[SCI] Genomics & Computational Biology
Genomics is the large-scale study of entire genomes — their sequencing, structure, function, and evolution — made possible by the convergence of molecular biology, chemistry, and computational methods.
Overview
Watson and Crick's DNA double helix (1953) revealed the information storage mechanism. Sanger's chain-termination sequencing (1977) enabled reading DNA sequences. The Human Genome Project (1990–2003) sequenced the complete human genome for USD 3 billion. Illumina's short-read sequencing (2007) reduced the cost to ~USD 1,000 per genome by 2013. CRISPR-Cas9 (Doudna & Charpentier, 2012) enables precise genome editing. Bioinformatics — the application of information theory, statistics, and ML to genomic data — is now a major discipline.
Key Figures & Recognition
- Watson, Crick, Franklin, Wilkins: DNA structure. Nobel Prize 1962 (Watson, Crick, Wilkins; Franklin died 1958).
- Frederick Sanger (1918–2013): DNA sequencing. Nobel Prize 1980 (his second Nobel).
- Jennifer Doudna (1964–) & Emmanuelle Charpentier (1968–): CRISPR-Cas9. Nobel Prize 2020.
Seminal Papers
- Watson, J. & Crick, F. "A Structure for Deoxyribose Nucleic Acid." Nature 171 (1953).
- Sanger, F. et al. "DNA sequencing with chain-terminating inhibitors." PNAS 74 (1977)
What This Enables
- [TECH] AI & Large Language Models — Protein language models (ESMFold, AlphaFold) are transformer LLMs trained on protein sequence databases.
Discovery Character
Surprise level: High — The Human Genome Project's completion (2003) revealed far fewer genes than expected (~20,000 vs. 100,000 predicted) and vast non-coding regions of unclear function. AlphaFold's solution of the 50-year protein-folding problem (2020) was a genuine shock to the structural biology community.

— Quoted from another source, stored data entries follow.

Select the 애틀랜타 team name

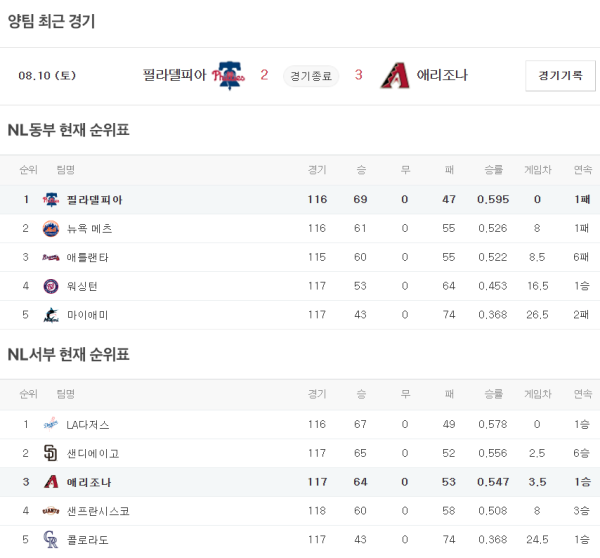(x=89, y=258)
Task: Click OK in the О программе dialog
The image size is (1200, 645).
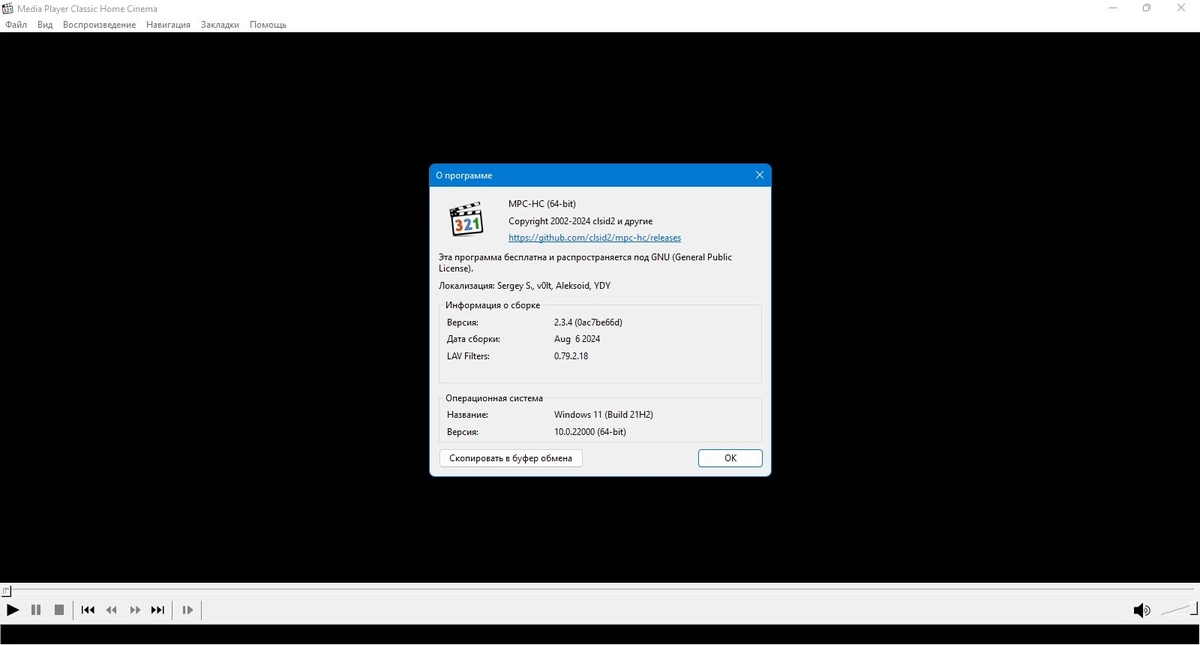Action: (x=730, y=458)
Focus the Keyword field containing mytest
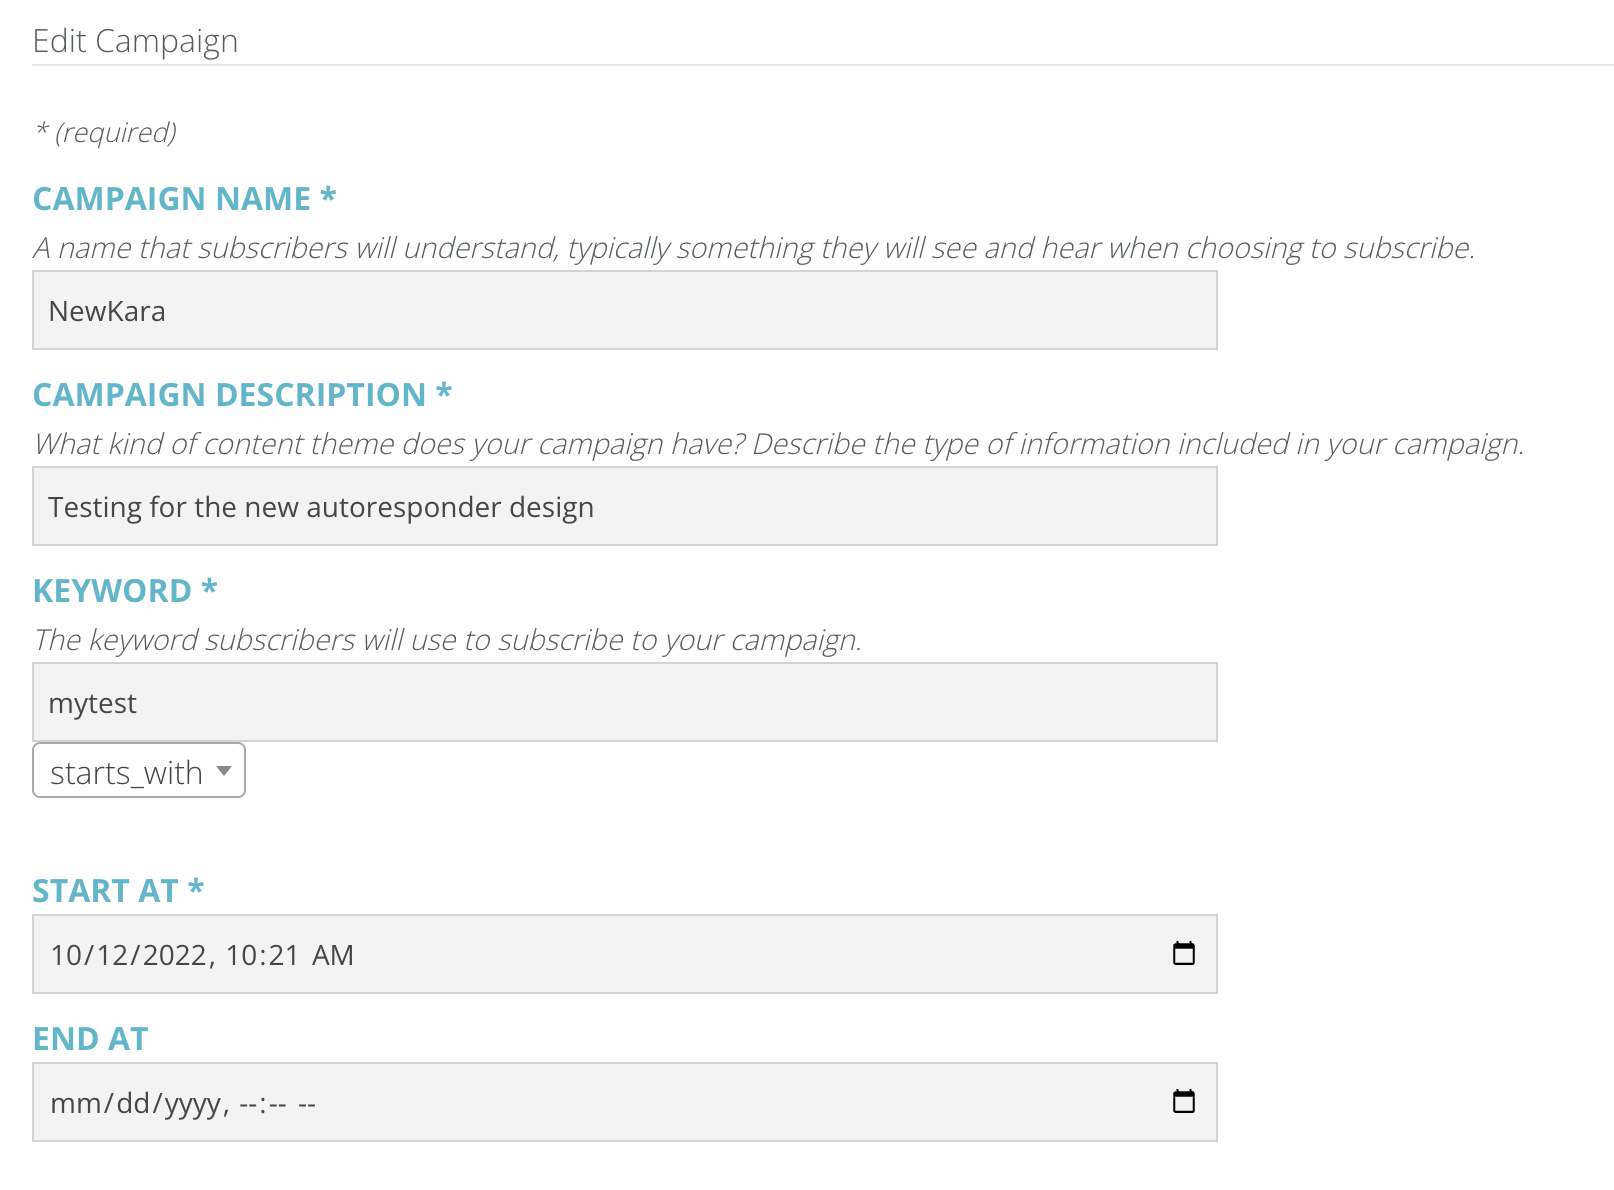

Mode: Systematic with competitive urgency and ethical complexity. Watson and Crick raced against Pauling; the double helix discovery used Franklin's X-ray data (Photo 51) without her knowledge or consent — a celebrated but ethically troubled origin. Modern genomics is Edisonian in data generation (sequence everything, analyse later) but increasingly systematic in interpretation via ML.